──────── DOCUMENT SECTION ────────

According to the fossil record, land insects, along with vascular plants, arose in the Mid-Palaeozoic some 250-300 million years ago, when the seas were shallow, extensive, warm, and already populated by virtually all major phyla of marine invertebrates which had evolved some 200 million years earlier. The first winged insects probably became established in the Upper Palaeozoic. Their juvenile stages could have been aquatic or semi-aquatic, living in non-saline swamp pools. From such forms emerged the modern insects, most of which are now completely terrestrial and independent of aqueous environments.

Special adaptations of insects to an aerial existence include the development of a hardened cuticle, often impregnated with lipids, which not only affords protection from physical damage but also retards loss of water; a breathing system of non-collapsible tracheae, whereby oxygen is distributed to the tissues by diffusion (this system is progressively less efficient as internal distances increase, resulting in an eventual limitation of body size); and wings, permitting migration to far distant or isolated areas that otherwise might have been inaccessible. The evolution of complete metamorphosis, which allows adults to exploit habitats totally different from those of the young, further extends their range of available habitats. Thus, two trends seem to pervade insect evolution: achieving independence from the damp habitat in which their ancestors evolved, and increasing their ability to disperse.

────────

* [PROMPT A]: According to the passage on insect evolution, what limits insect body size?
* [PROMPT B]: Summarize the passage on insect evolution in two sentences.
* [PROMPT C]: Pick up the passage on insect evolution after its final sentence and continue it.

──────── MATERIAL PROVIDED ────────

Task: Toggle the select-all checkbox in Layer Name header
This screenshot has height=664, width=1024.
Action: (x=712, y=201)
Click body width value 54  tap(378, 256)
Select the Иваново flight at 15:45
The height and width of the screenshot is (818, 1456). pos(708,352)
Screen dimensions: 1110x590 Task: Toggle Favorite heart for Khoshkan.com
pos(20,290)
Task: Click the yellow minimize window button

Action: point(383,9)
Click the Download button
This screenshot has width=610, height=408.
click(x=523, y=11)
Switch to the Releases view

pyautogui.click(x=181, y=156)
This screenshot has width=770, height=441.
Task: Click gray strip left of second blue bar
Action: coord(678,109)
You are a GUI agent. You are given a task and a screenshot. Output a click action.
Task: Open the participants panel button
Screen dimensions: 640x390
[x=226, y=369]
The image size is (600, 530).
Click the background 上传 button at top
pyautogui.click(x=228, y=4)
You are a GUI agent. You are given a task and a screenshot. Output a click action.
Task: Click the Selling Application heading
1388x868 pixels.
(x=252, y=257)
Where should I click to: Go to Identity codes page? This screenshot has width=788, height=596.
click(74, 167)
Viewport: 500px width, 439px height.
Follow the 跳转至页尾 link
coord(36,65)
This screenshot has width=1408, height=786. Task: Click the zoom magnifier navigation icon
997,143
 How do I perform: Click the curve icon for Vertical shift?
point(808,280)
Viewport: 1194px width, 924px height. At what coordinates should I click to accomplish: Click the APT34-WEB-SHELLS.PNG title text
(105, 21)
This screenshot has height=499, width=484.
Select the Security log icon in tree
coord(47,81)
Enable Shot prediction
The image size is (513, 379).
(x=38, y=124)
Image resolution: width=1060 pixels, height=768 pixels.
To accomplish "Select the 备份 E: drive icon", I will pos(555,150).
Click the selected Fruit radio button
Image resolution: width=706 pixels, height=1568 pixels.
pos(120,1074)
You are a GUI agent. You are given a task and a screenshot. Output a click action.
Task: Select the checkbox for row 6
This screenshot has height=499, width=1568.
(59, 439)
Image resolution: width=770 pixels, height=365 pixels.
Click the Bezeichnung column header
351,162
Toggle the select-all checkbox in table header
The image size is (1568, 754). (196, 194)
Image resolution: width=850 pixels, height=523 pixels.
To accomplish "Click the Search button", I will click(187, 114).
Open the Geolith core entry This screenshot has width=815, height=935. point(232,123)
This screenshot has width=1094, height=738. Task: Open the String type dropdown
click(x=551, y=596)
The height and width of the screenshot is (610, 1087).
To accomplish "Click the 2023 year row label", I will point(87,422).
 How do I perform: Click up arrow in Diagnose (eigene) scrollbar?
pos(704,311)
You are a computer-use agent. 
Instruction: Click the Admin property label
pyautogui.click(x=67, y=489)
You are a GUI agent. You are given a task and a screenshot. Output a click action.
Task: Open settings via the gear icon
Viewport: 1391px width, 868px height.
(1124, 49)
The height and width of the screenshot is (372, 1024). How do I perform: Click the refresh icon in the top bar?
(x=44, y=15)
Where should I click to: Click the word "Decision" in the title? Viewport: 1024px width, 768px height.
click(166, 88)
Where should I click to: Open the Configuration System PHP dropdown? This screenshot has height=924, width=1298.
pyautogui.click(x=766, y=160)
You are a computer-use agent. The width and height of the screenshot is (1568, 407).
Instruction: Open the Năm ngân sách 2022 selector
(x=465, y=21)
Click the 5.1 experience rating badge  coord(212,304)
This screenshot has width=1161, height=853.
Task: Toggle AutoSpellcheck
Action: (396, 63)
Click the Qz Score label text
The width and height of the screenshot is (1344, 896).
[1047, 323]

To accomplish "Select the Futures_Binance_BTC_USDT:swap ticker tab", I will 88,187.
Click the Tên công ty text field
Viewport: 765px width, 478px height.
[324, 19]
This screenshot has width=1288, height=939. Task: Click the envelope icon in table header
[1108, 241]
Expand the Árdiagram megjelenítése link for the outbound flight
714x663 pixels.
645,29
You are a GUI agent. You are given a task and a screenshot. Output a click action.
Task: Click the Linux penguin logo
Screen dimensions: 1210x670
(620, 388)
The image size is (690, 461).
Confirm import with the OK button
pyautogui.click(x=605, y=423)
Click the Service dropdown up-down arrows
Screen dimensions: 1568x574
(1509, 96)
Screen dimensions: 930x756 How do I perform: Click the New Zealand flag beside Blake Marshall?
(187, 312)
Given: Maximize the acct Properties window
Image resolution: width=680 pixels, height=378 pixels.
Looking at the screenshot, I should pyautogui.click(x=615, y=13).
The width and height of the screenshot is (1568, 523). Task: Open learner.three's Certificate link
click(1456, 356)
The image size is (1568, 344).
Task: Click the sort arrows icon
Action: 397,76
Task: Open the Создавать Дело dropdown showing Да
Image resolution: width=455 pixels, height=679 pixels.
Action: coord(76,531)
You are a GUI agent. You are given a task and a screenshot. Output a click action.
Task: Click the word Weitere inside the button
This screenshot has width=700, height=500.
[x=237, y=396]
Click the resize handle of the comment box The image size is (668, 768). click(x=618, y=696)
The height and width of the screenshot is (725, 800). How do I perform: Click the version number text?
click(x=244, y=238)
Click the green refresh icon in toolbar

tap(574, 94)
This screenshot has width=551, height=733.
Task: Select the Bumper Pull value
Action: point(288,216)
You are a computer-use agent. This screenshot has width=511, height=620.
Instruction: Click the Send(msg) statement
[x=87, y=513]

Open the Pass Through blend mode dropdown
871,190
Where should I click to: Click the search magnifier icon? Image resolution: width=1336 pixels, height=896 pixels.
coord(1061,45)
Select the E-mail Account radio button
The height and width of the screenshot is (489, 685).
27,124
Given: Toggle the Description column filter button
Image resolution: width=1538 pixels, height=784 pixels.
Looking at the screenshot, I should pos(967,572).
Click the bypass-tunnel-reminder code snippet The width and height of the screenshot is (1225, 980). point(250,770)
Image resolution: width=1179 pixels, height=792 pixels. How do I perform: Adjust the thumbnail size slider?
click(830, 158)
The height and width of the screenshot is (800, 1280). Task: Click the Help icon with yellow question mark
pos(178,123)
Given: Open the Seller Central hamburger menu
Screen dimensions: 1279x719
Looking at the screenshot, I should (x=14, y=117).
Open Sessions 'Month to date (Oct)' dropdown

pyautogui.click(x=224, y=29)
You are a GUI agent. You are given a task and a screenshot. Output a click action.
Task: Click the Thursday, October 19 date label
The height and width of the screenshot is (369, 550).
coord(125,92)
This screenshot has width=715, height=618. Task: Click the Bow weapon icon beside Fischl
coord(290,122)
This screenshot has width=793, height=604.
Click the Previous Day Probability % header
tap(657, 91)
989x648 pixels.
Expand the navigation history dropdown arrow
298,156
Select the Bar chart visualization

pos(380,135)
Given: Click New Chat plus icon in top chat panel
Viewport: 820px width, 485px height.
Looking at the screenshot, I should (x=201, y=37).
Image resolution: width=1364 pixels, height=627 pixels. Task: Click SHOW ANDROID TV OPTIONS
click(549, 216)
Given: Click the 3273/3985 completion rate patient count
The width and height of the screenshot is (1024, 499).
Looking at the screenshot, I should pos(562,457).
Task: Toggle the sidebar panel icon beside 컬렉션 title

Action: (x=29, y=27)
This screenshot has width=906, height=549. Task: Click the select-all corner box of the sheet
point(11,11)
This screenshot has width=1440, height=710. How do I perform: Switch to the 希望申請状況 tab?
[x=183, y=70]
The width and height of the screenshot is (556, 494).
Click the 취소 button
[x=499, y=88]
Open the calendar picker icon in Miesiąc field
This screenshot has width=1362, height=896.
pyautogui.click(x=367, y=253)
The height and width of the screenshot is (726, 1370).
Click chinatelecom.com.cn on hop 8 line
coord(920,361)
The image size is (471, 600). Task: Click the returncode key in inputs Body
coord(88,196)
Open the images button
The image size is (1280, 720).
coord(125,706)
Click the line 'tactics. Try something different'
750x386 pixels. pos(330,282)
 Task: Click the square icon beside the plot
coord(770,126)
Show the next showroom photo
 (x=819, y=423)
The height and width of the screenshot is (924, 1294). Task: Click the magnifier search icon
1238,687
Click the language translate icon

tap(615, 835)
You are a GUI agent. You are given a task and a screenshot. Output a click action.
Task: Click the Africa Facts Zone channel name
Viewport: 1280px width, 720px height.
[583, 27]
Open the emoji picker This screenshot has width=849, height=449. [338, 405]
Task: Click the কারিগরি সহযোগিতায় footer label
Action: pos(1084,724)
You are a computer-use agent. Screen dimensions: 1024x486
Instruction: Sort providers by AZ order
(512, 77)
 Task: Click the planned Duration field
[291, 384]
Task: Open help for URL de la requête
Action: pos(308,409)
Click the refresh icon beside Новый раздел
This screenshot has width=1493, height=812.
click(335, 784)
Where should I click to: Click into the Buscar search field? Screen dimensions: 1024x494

────────

* [FINAL ANSWER A]: The tracheal breathing system, which delivers oxygen by diffusion, becomes less efficient as internal distances grow, and this eventually limits body size.

* [FINAL ANSWER B]: Land insects arose in the Mid-Palaeozoic, and winged forms whose young may have lived in freshwater swamp pools gave rise to modern insects, most of which are now fully terrestrial. Adaptations such as a water-retaining cuticle, tracheal breathing, wings, and complete metamorphosis reflect two trends in insect evolution: independence from damp habitats and a greater ability to disperse.

* [FINAL ANSWER C]:
To return to an aquatic existence, insects, which are primarily terrestrial or aerial organisms, have to solve several ecological, physiological and physical problems. For such a return to be possible there must be ‘bridging’ habitats. Between land and sea such environments are provided by estuaries, saltmarshes, mangrove swamps and the intertidal zones. The majority of our so-called marine insects are still found in such habitats.

It has been suggested that the highly successful Crustacea, which had already diversified much earlier in the Cambrian, had become so well-established in fully marine environments that competition and predation may have been important factors in limiting the further invasion of marine habitats by insects.

In order to live in the sea, insects also have to overcome physical constraints of buoyancy and surface tension and physiological problems of respiration and osmoregulation.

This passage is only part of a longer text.